Hablan, para justificar su dislate y enajenar a las masas, de las razones del corazón. Razones de corazón que, en efecto, la razón no comprende. Porque no es sobre el corazón sobre el que se levanta la vida pública, sino sobre los consensos racionales alcanzados por los ciudadanos libres, transformados en leyes a las cuales también libremente nos sometemos. En el juego relacional de la vida pública pueden expresarse las inclinaciones, gustos y afectos, pero no fundar sobre ellos la convivencia civil. No se puede obedecer sólo las leyes que son de nuestro gusto. Quien así lo sostiene está a un paso de justificar el totalitarismo y la ley del más fuerte, que es la ley de la fuerza en sí misma. No es el corazón, sino la racionalidad la que funda el frágil imperio de la convivencia. No son los antepasados, dignos acaso de recuerdo, quienes legitiman ninguna clase de derecho, sino una voluntad compartida y razonable del alcanzar pactos sobre los que sostener las naturales diferencias humanas. Somos ciudadanos, ya nunca más pueblo. Menos cuando ese pueblo quiere ser uno solo, en informe masa Los pueblos necesitan un pastor, un guía, un líder. Los ciudadanos no. Y nosotros somos ciudadanos diversos con ideales también diversos. Jugamos la partida política sometidos a una leyes a las que nos debemos y que, sin ser inmutables, marcan el terreno de juego en que se hace la partida. A unos les gustan más y a otros menos, pero todos han de obedecer su mandato, porque es el mandato que nos hemos dado a nosotros mismos, por encima de afecciones del alma o bajas pasiones sublimadas: la mezquindad teñida de patrioterismo estéril, con el que algunos enjugan las fortunas que han levantado de forma más que sospechosa, metiendo la mano donde no habrían debido hacerlo. Esta patria que quiere levantarse sobre el robo y el latrocinio.

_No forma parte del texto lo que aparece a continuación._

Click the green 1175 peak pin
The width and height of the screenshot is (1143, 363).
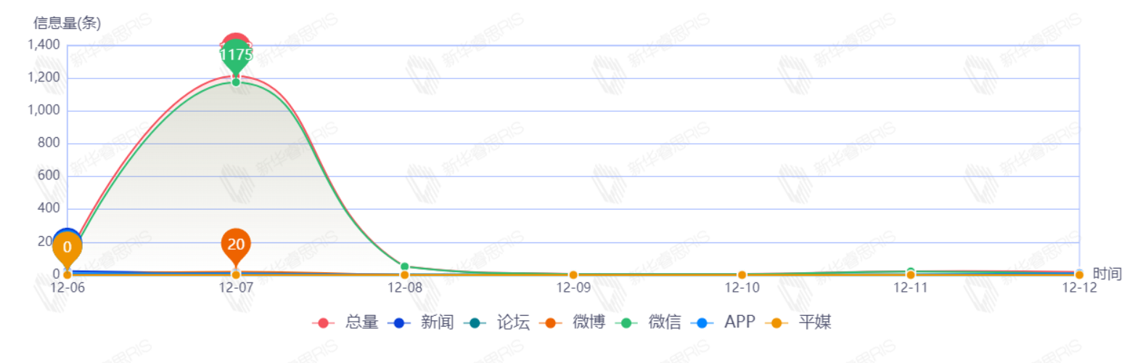[x=236, y=57]
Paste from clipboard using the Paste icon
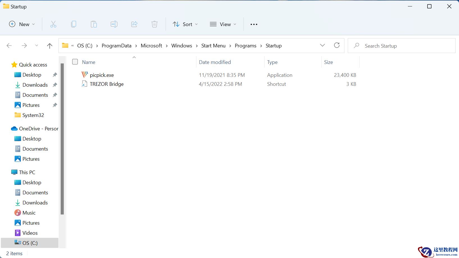The image size is (459, 258). point(94,24)
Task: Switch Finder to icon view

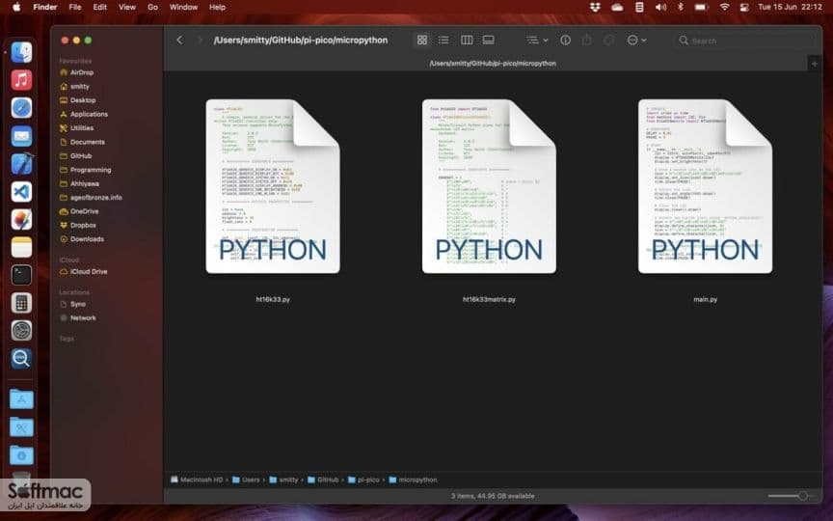Action: [422, 40]
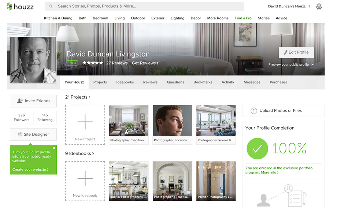
Task: Click the pencil icon on Edit Profile
Action: (286, 52)
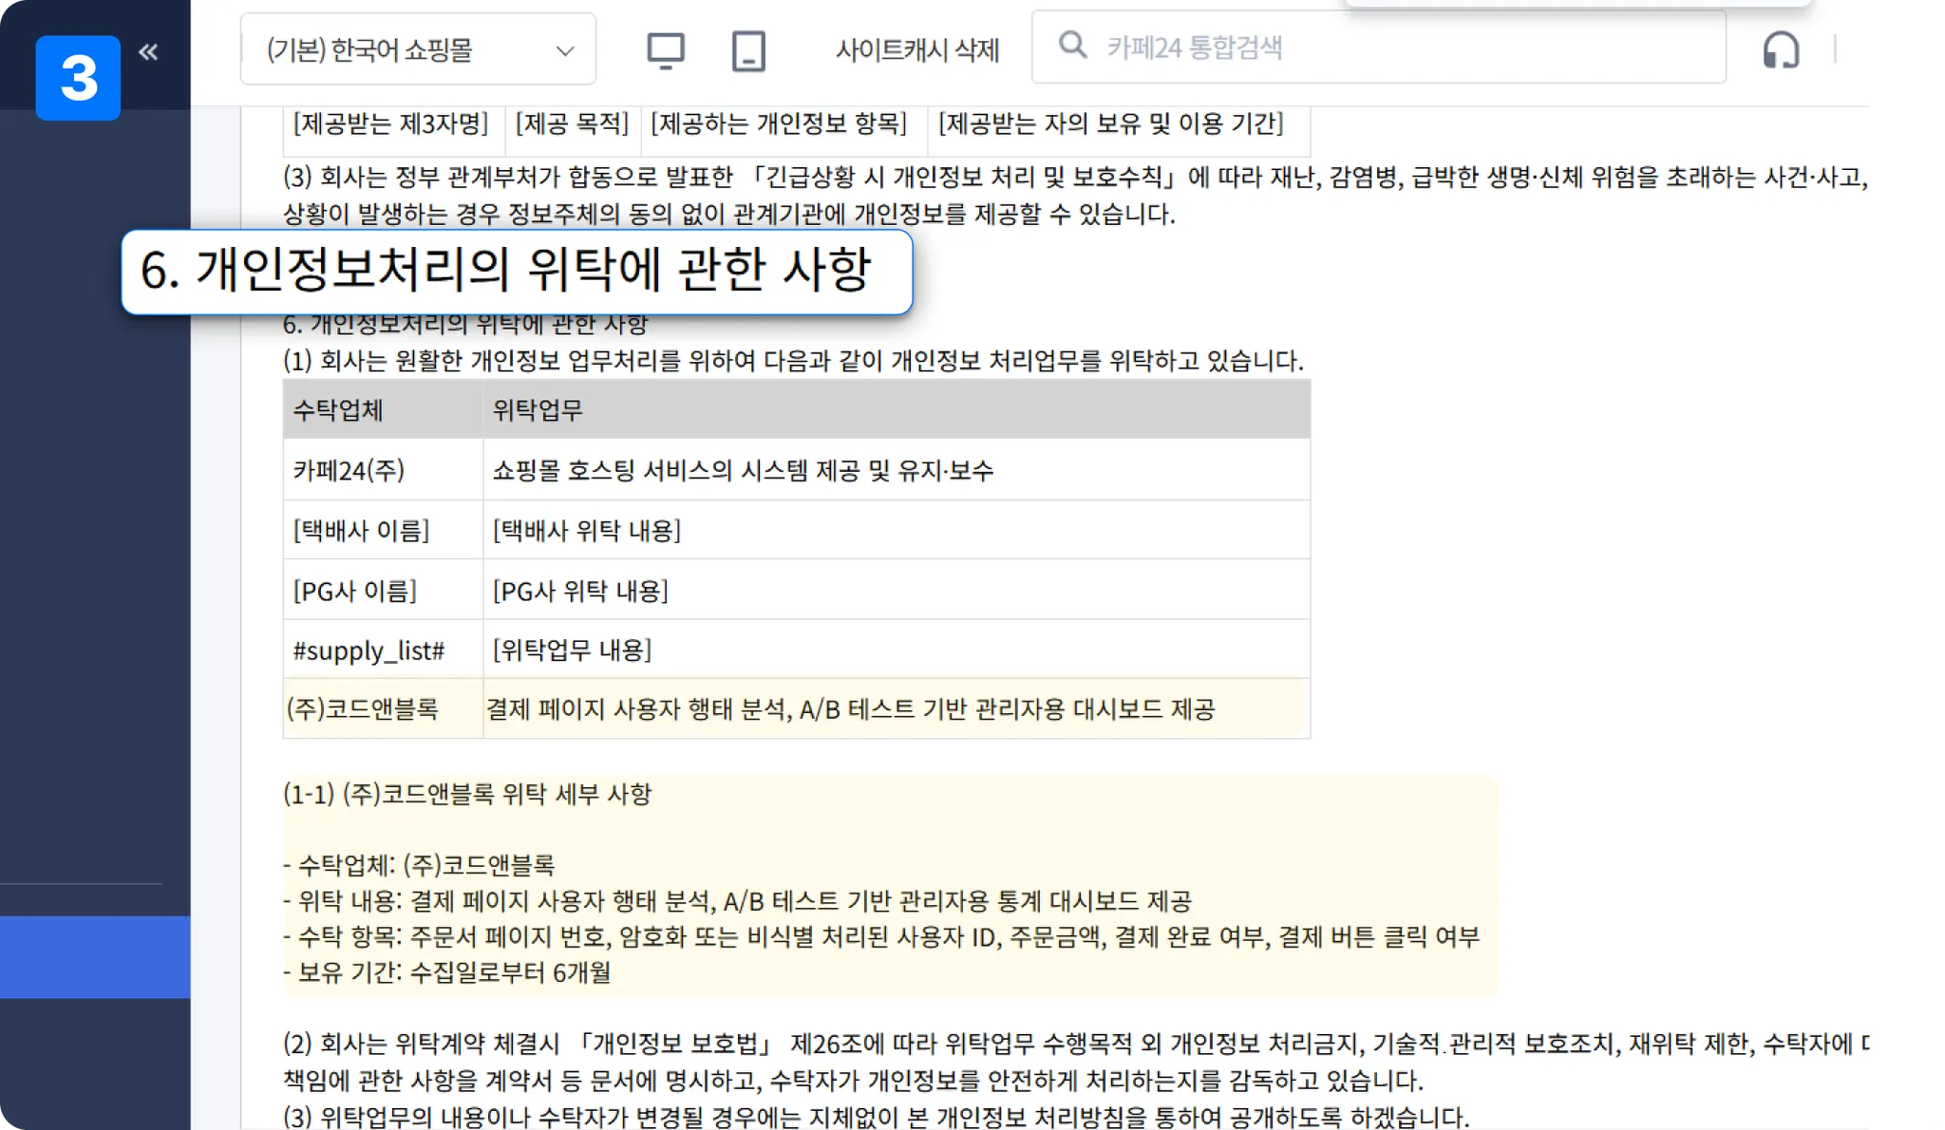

Sorprende en el caso catalán la pertinaz obcecación en los sentimientos y deseos como fundamento irreal de la convivencia. Sorprende el fanatismo con que se siguen las pseudo-ideas o, por decirlo de forma más ajustada, consignas de unos cuantos, quienes apelan a esa turbia naturaleza sentimental que obtura el juicio crítico pero que se acompasa con los latidos del corazón anónimo de la masa. Contra esta ceguera de los sentimientos no hay nada que hacer, excepto seguir con la lenta pedagogía de la razón, a buen seguro mucho menos sugerente que la que nace en el hipotálamo sin filtros ni censuras.

Un buen patriota nacionalista catalán, como paradigma decimonónico de esta figura de la historia que es el hombre nacionalista, no puede dudar jamás de lo que le dicta el corazón. La duda ofende. Y ha de restringir el uso libérrimo de su razón para justificar con ruedas de molino las regurgitaciones de sus vísceras, su descarado supremacismo, su sentimiento de estar por encima de la ley y del derecho, aposentados en el suave lecho de las emociones y abismados en una entelequia rastrera, cuya máxima expresión quedó no hace mucho resumido en la frase “refugees welcome, espanyols fora!”, quintaesencia del potaje intelectual que los alimenta.